Dr. Pearson is a licensed clinical psychologist. She is also a licensed Marriage and Family Therapist (LMFT) and a nationally board-certified music therapist (MT-BC). In summer 2020, Dr. Pearson joined the core faculty in the Clinical Psychology Department at CIIS. Previously, she has taught doctoral students at Alliant International University in San Francisco, undergraduate and graduate students at Naropa University, and graduate students at John F. Kennedy University and Notre Dame de Namur University. Her website is drwillowpearson.com.
Dr. Pearson’s 20 years of licensed clinical work includes experience in private practice, as well as at medical centers and hospitals (serving inpatients and outpatient clients), community clinics, and mental health centers. In these settings, she has worked with adults, children, adolescents, couples and groups. Her clinical background includes training in psychoanalytic, psychodynamic, integral, relational, humanistic, cognitive behavioral, expressive arts, somatic, existential, contemplative and transpersonal therapy, and brief approaches with children, adolescents, adults, couples, and groups.
Across a range of clinical settings, Dr.

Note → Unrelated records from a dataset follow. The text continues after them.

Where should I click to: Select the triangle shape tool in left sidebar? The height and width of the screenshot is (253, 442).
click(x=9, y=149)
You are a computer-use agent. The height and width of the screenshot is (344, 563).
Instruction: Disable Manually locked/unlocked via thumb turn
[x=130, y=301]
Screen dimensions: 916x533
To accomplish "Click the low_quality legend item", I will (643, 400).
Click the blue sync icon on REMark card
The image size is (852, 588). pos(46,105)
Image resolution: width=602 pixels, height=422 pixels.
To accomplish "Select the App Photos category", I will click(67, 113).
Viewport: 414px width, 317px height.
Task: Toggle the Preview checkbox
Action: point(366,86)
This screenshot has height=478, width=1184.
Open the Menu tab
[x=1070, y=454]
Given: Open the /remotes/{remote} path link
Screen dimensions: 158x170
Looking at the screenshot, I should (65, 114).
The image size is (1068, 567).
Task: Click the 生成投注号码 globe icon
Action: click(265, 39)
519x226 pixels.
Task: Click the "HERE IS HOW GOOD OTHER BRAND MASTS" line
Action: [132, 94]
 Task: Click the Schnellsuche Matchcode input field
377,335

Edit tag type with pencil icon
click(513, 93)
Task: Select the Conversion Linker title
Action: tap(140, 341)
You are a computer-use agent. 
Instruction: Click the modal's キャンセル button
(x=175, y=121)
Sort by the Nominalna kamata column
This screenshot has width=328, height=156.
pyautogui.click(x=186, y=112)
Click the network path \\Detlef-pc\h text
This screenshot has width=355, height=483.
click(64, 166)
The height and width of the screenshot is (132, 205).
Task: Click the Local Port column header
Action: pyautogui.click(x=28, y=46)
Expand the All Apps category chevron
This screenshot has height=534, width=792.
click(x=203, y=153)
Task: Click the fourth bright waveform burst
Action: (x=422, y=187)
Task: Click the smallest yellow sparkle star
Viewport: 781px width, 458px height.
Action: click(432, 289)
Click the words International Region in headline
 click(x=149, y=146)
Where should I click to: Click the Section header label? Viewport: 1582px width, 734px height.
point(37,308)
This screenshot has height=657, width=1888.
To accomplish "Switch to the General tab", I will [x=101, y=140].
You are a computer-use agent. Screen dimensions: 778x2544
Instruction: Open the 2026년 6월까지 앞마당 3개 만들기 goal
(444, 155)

Pearson has provided crisis intervention, assessment, brief therapy, group therapy, music therapy and depth psychotherapy, from an integral relational perspective. Dr. Pearson’s private psychotherapy practice is in Oakland, on the border of Emeryville, in the East Bay.
Dr. Pearson’s research interests include relational psychodynamic psychotherapy, integral psychology and psychotherapy, dreams, psychological defenses, sexuality, spirituality, and creativity. Beyond her formal training, clinical experience, and teaching in psychology, Dr. Pearson’s work with patients is informed by dedicated personal practice and study in meditation, music, and yoga. She is a singer and songwriter; she has recorded five albums of music, four of which are composed of original songs.
In November 2020, Dr. Pearson’s book, The Spiritual Psyche: Mysticism, Intersubjectivity and Psychoanalysis, co-edited with Dr. Helen Marlo, was published.